Compose for Web on Kotlin/Wasm is a genuine "write once, render everywhere" story for Compose UI, achieved by drawing to a canvas with Skia so the web build is pixel-identical to Android and desktop. That's its superpower and its constraint: you get perfect parity and full code reuse, but a canvas isn't semantic HTML, so SEO and accessibility need deliberate work. Choose it for apps where sharing the exact UI matters — internal tools, dashboards, rich interactive apps — and reach for Compose HTML when you actually need a web-native page. Match the tool to whether you're shipping an app or a website, and it's a remarkably productive way to reach the browser from a Kotlin codebase.

Resources

Frequently asked questions

How does Compose for Web on Kotlin/Wasm render the UI?

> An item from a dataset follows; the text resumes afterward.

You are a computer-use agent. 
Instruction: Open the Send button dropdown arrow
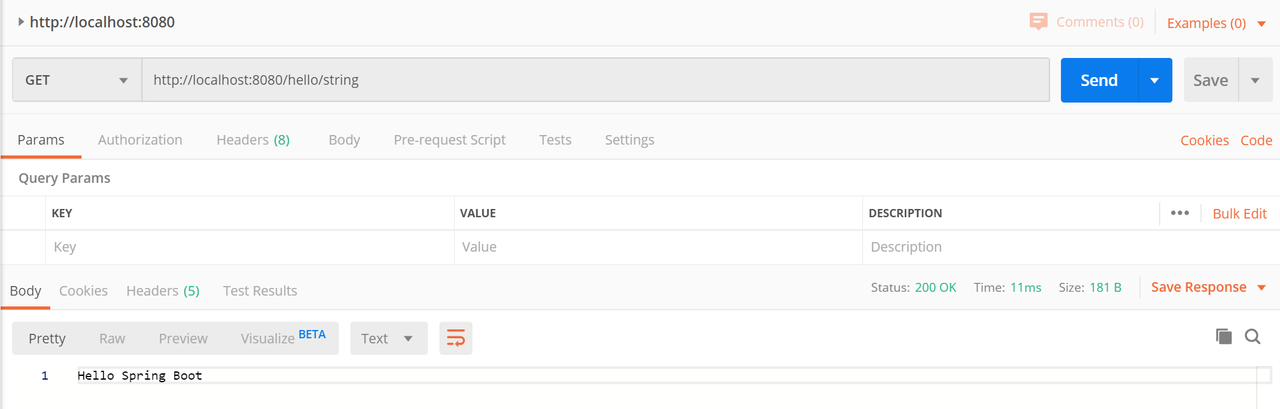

It renders onto an HTML canvas using Skia, the same rendering engine used on Android and desktop, so the UI is pixel-identical across targets rather than mapped to DOM elements. That means your Compose code — layouts, animations, custom drawing — runs unchanged in the browser. The tradeoff is that the app is a canvas surface, not semantic HTML, which has accessibility and SEO implications.

Is Compose for Web with Kotlin/Wasm production ready?

It has matured a lot and is stable enough for internal tools, dashboards, and apps where sharing UI with Android and desktop outweighs web-native concerns. For public marketing pages or content sites where SEO and accessibility are critical, DOM-based approaches are still the safer choice. Evaluate it per use case rather than as an all-or-nothing decision.

What is the difference between Compose HTML and Compose for Web on Wasm?

Compose HTML maps Compose-style code to actual DOM elements, giving you semantic HTML and CSS control. Compose for Web on Kotlin/Wasm renders your shared Compose UI to a canvas via Skia for pixel-perfect parity with other platforms. They solve different problems: Compose HTML for web-native pages, canvas-based Compose for sharing the exact app UI everywhere.